Let $P$ be a polyhedron in $\mathbb{R}^{n}$ defined by $$\langle a_{i},x\rangle \leq b_{i}, i \in [k], \textrm{ or equivalently, } P = \{x \in \mathbb{R}^{n}: Ax\leq b\}$$ and let $L:\mathbb{R}^{n} \to \mathbb{R}^{m}$ be a linear transformation. Then, $$L(P_{\infty}) = [L(P)]_{\infty},$$ where $P_{\infty} = \{y \in \mathbb{R}^{n}:Ay \leq 0 \}.$
This is the corollary 2.3.17 in the springer's book, "Multiobjective Linear Programming." He uses below argument.
To see $L(P_{\infty}) \subseteq [L(P)]_{\infty}$, let $u \in P_{\infty}.$ Then, for any $t >0, x\in P$, $x+tu \in P$. Thus, $L(x)+tL(u) \in L(P)$ for all $t \geq 0$. Hence, $L(u) \in [L(P)]_{\infty}$.
To see converse inclusion, let $v \in [L(P)]_{\infty}$ with $v\neq0$. Then, for any $x \in P, t>0$, $$L(x) + tv \in [L(P)]_{\infty}.$$ Now choose $\{x_{i}\}_{i \in \mathbb{N}} \subseteq P$ such that $L(x_{i}) = L(x) + iv$ for each $i$. Such $x_{i}$ exists in $P$ by preceding sentence.

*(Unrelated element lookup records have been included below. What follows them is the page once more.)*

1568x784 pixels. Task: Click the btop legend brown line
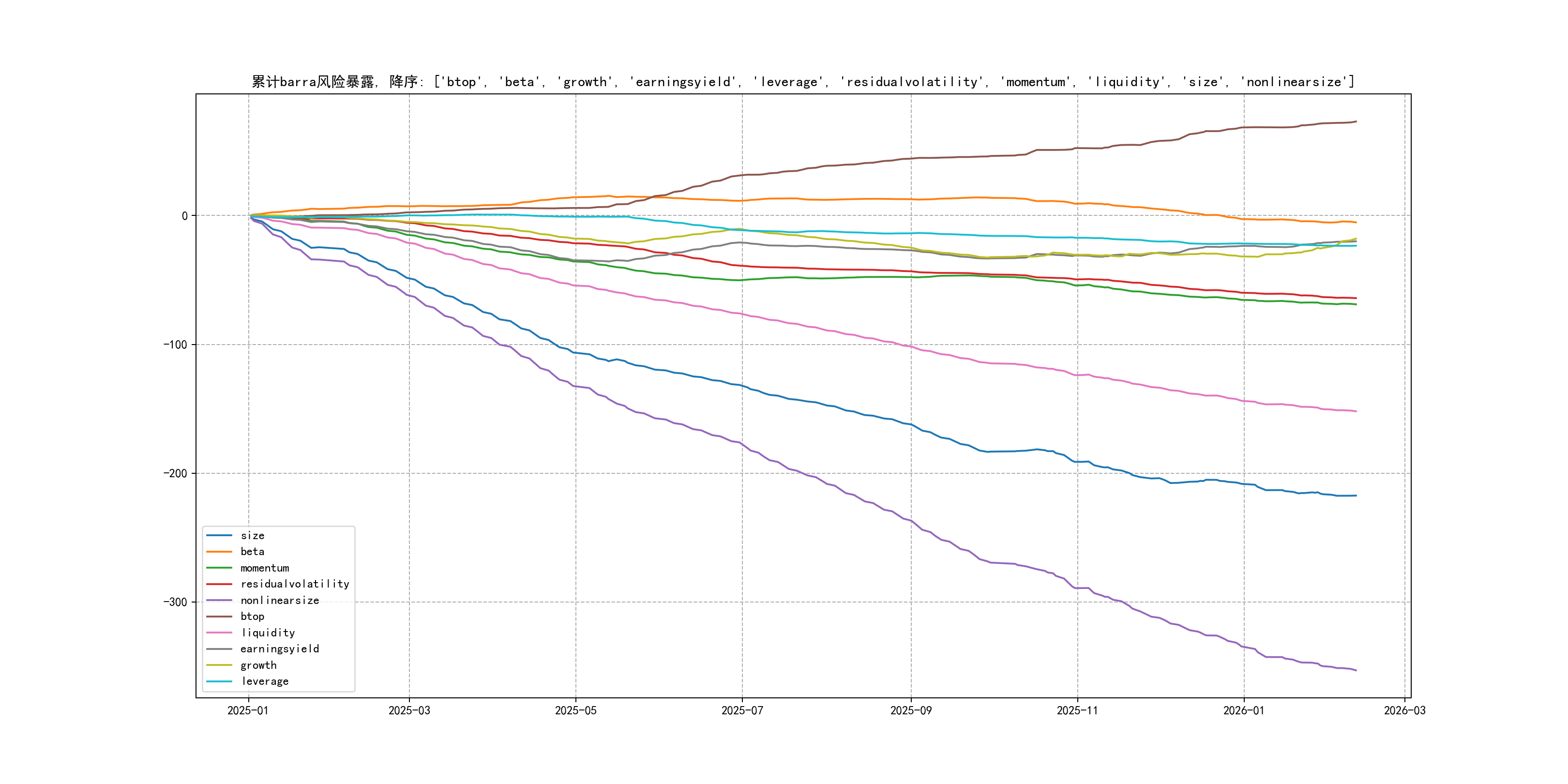click(219, 617)
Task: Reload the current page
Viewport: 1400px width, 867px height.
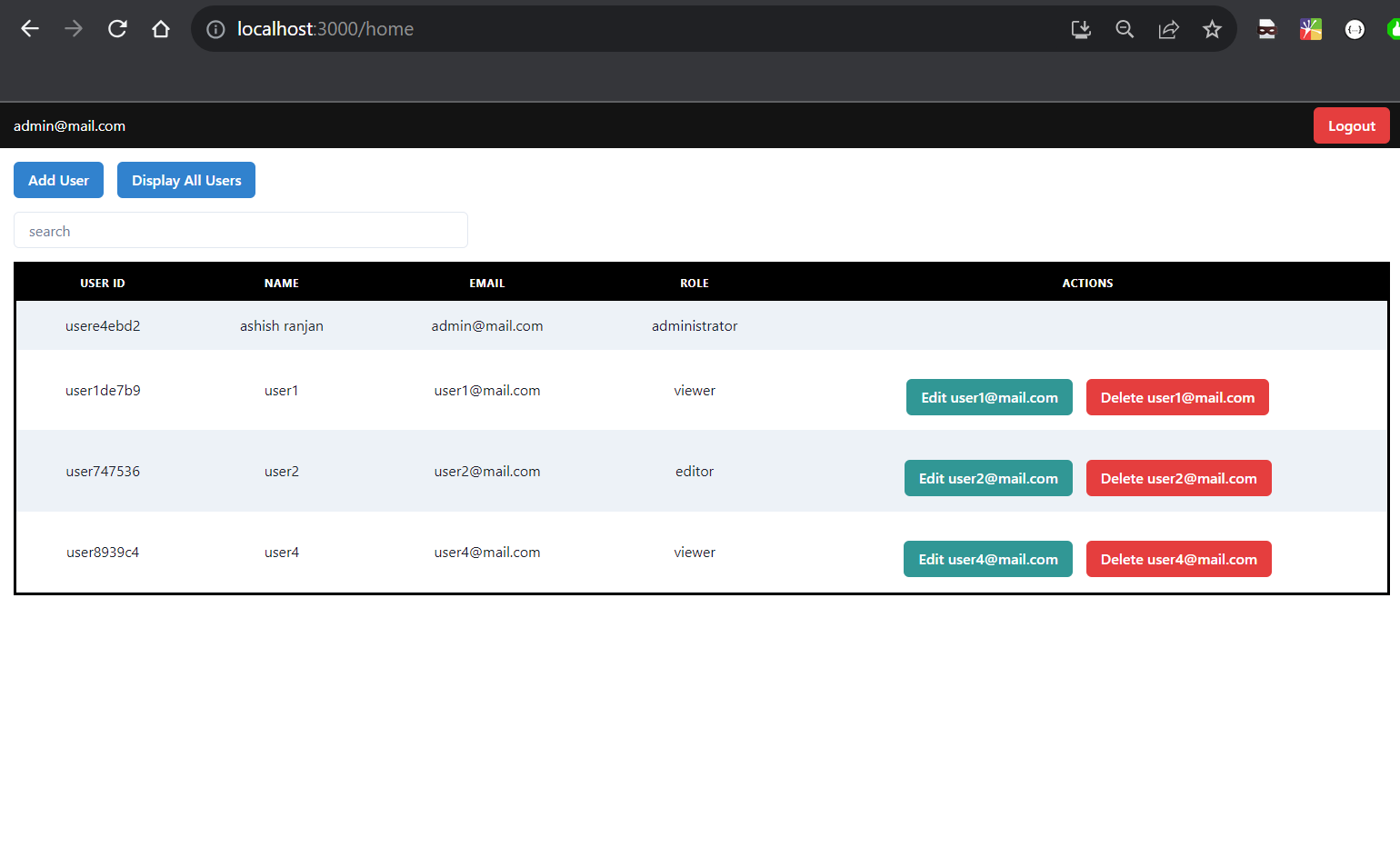Action: point(117,28)
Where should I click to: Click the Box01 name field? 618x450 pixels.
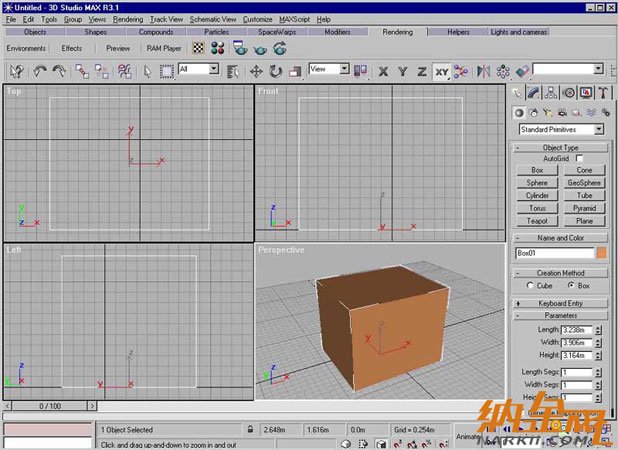pyautogui.click(x=554, y=253)
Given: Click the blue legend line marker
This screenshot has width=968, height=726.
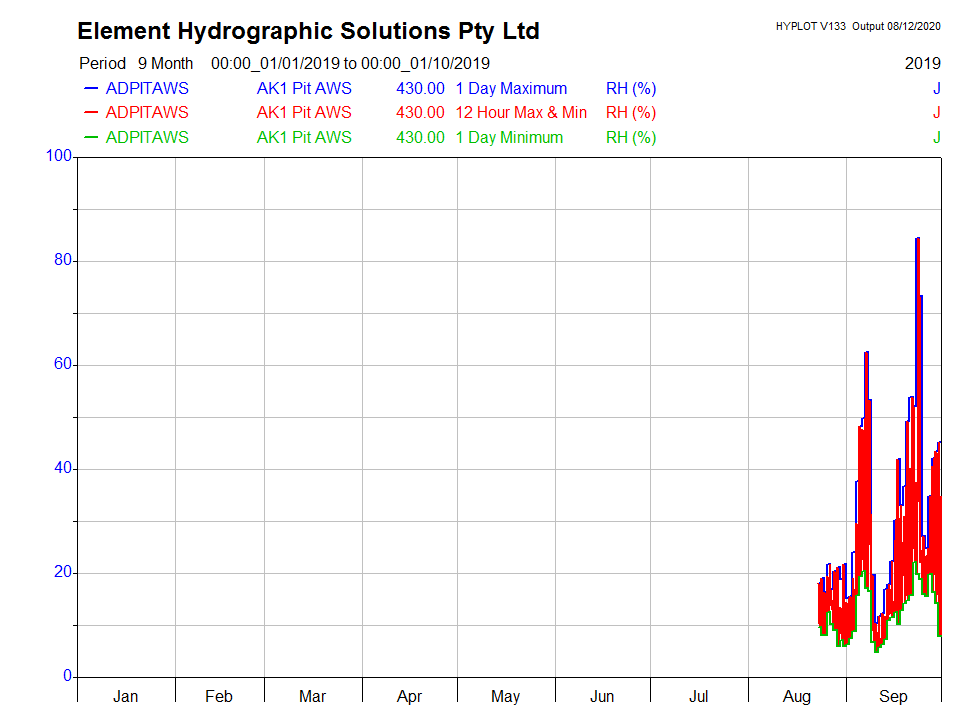Looking at the screenshot, I should click(x=90, y=89).
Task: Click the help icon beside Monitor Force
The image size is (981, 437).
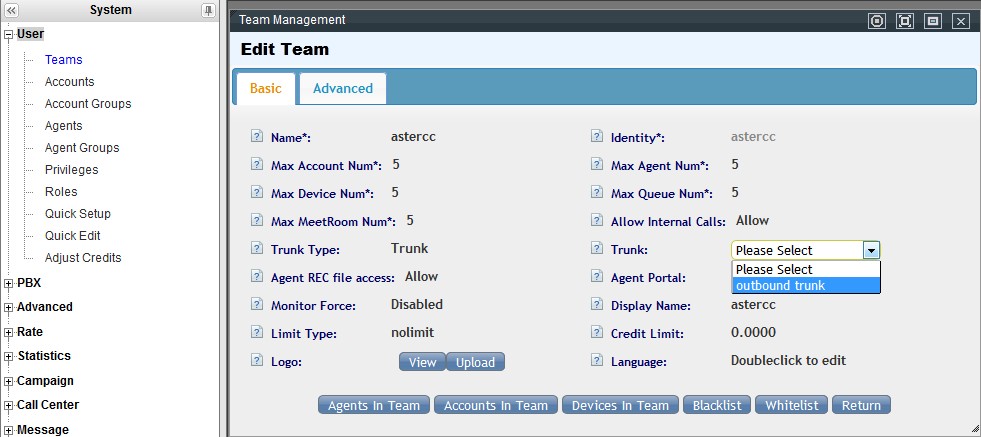Action: pos(256,305)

So $$v = L\left(\frac{x_{i}-x}{i}\right), \forall i \in \mathbb{N}.$$
Now, he just assumes that
1) "Without loss of generality, we can have we may assume that the vectors $\frac{x_{i}-x}{i}$ converge to some nonzero vector $u$ as $i$ tends to $\infty$."
2)Then $$\langle a_{j},u\rangle = \lim_{i \to \infty} \left(\langle a_{j},\frac{x_{i}}{i}\rangle - \langle a_{j},\frac{x}{i}\rangle \right) \leq 0 \textrm{ for any } j \in [k]$$
Could you help me understand how we may assume 1) and derive 2) from the 1)?
EDIT: My question is that 1) cannot be justified since $P$ may not polytope, i.e., not compact in $\mathbb{R}^{n}$. Is there any result stating that a sequence in the convex region always has the convergent subsequence? I think this statement may not be true.
And still, even if I assume 1), I don't understand why $2)$ holds.